DIRECTIONS
Rewrite the listing with "GUI agent" replaced by "GUI assistant" and nothing else changed. Omit the pictures.
****************************************
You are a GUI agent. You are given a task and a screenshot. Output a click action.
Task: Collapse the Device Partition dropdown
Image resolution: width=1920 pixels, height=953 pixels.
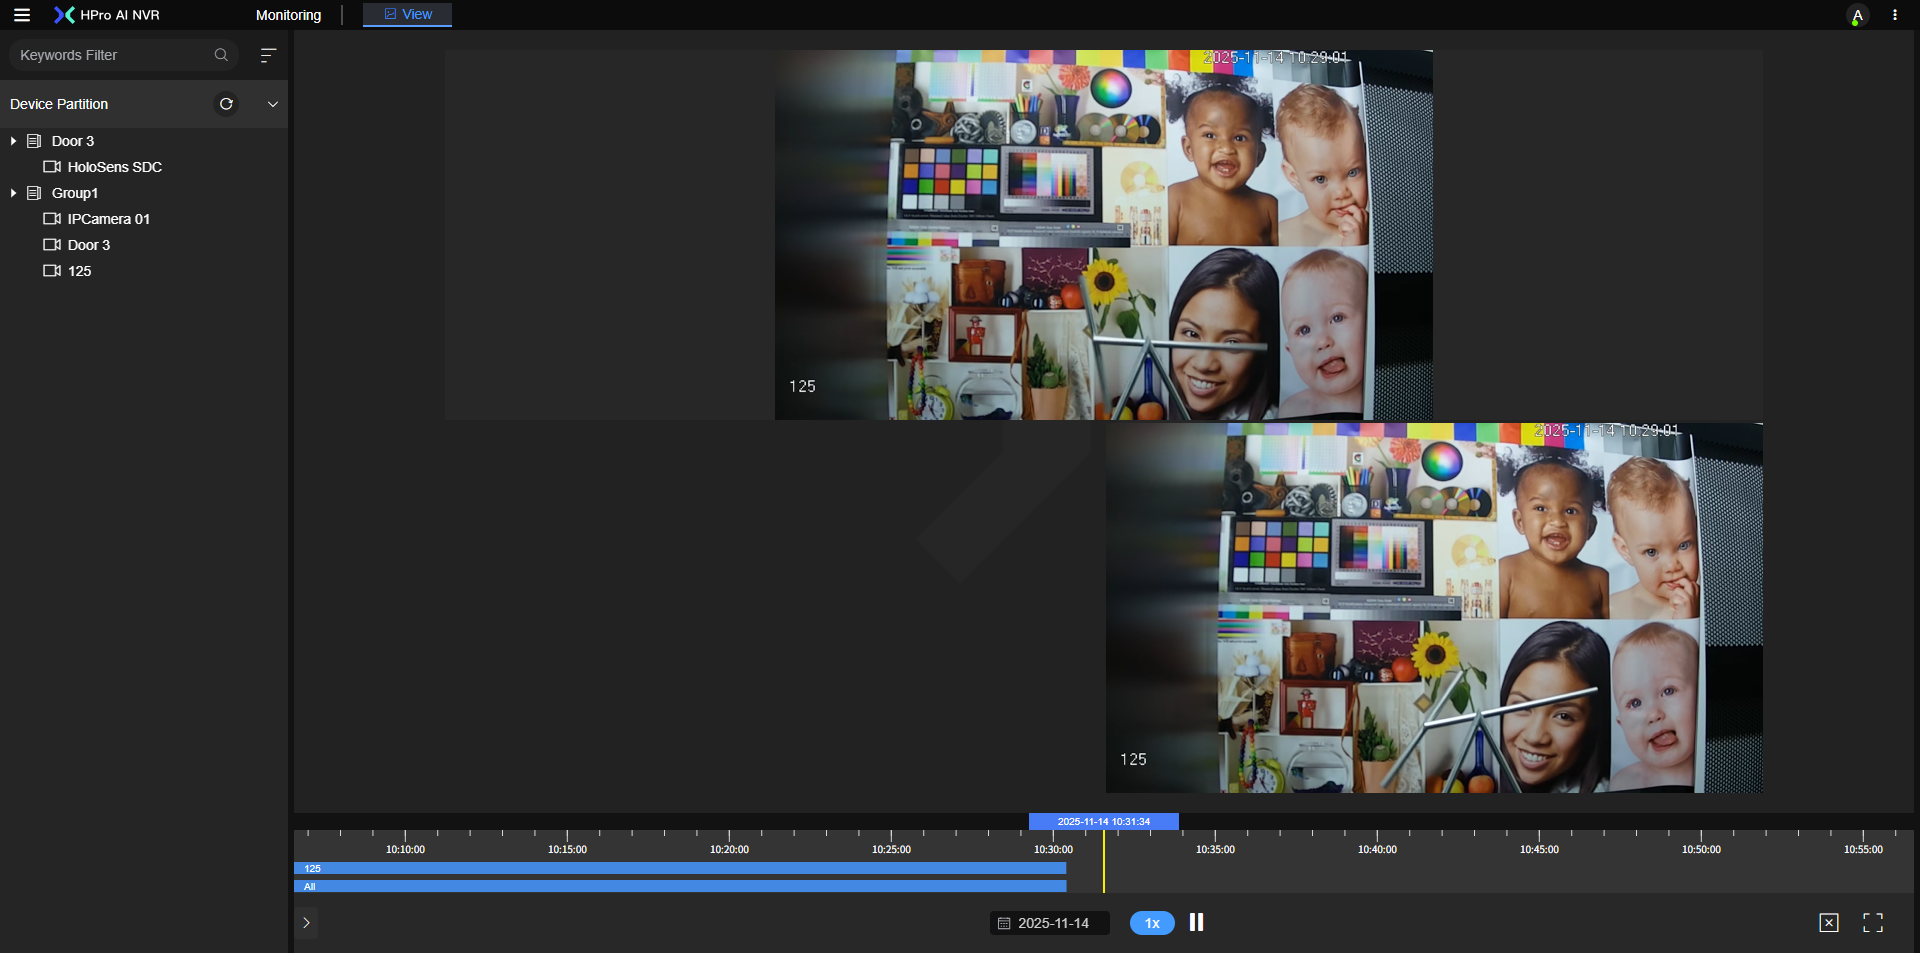tap(272, 104)
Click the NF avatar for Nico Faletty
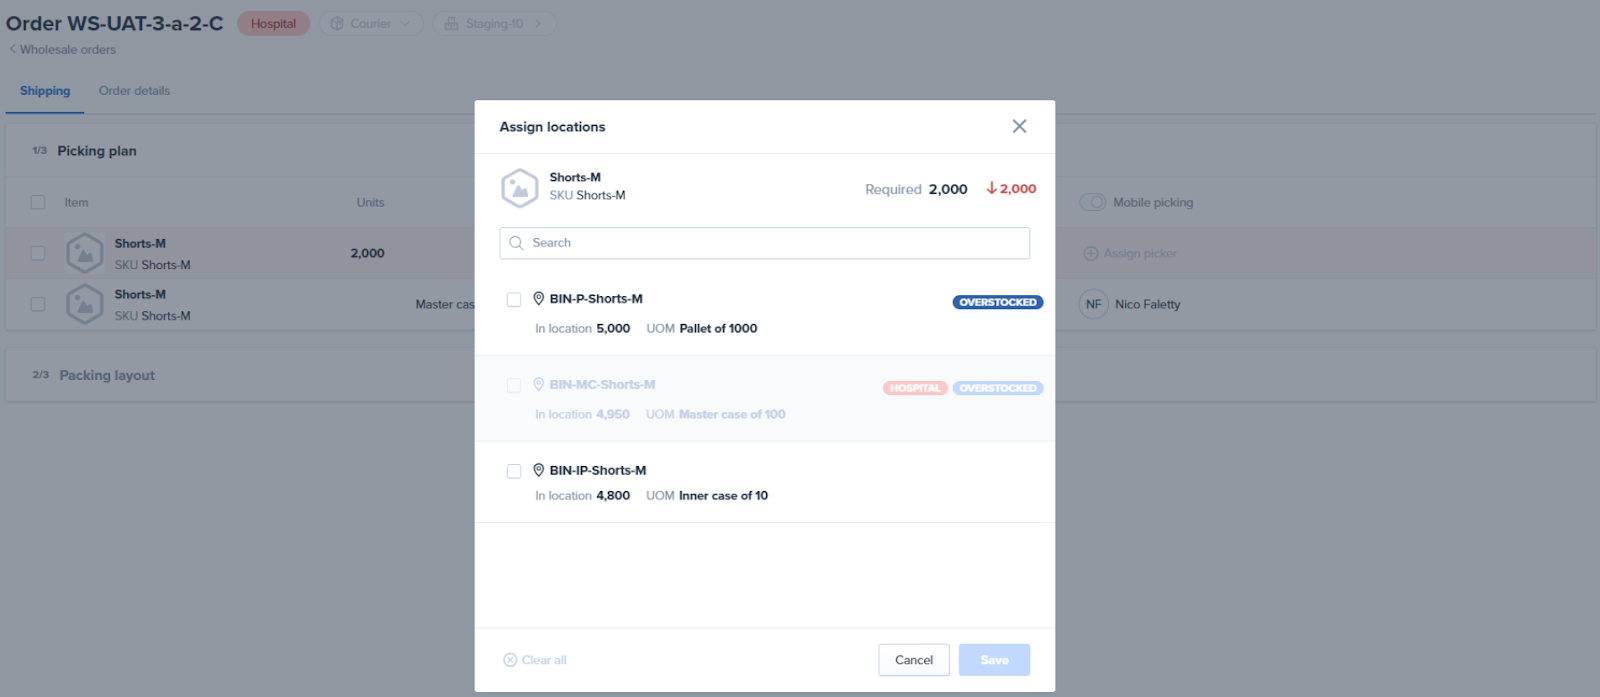The height and width of the screenshot is (697, 1600). (1093, 304)
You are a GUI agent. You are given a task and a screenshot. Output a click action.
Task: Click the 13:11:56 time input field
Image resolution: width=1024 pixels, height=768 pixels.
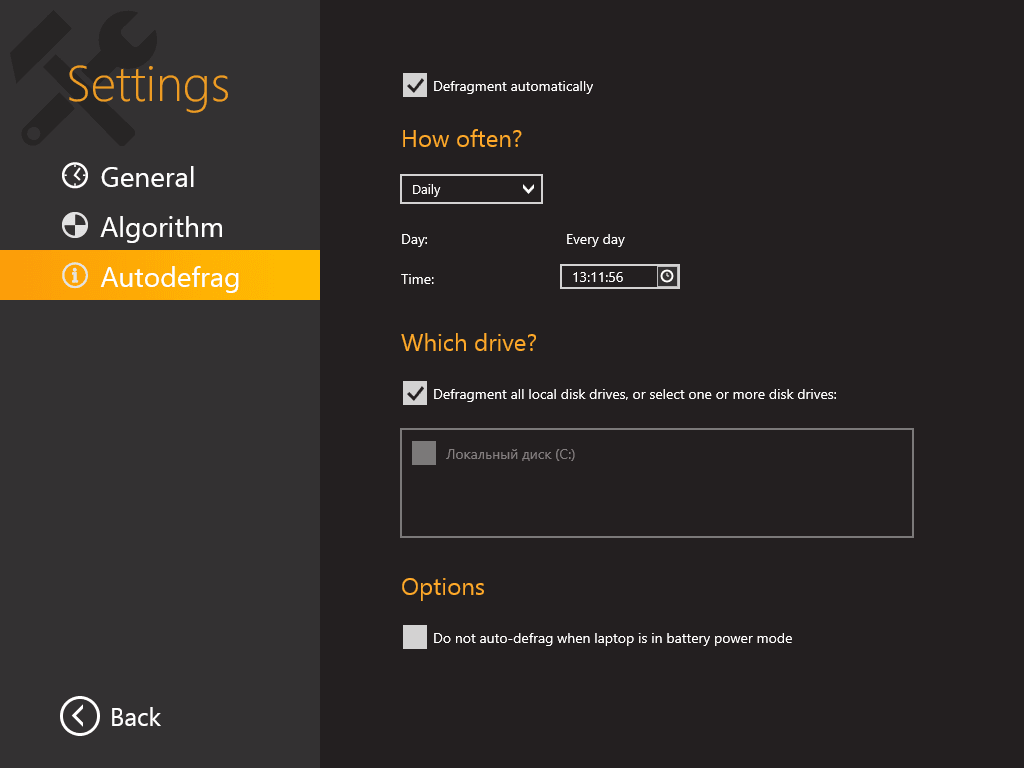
****************************************
SOLUTION FOR THIS PROBLEM
You are a GUI assistant. You are given a task and a screenshot. Output a click action.
Task: Collapse the Device Partition dropdown
Image resolution: width=1920 pixels, height=953 pixels.
tap(272, 104)
Click the NF avatar for Nico Faletty
The height and width of the screenshot is (697, 1600). (1093, 304)
You are a GUI assistant. You are given a task and a screenshot. Output a click action.
Task: Click the 13:11:56 time input field
Image resolution: width=1024 pixels, height=768 pixels.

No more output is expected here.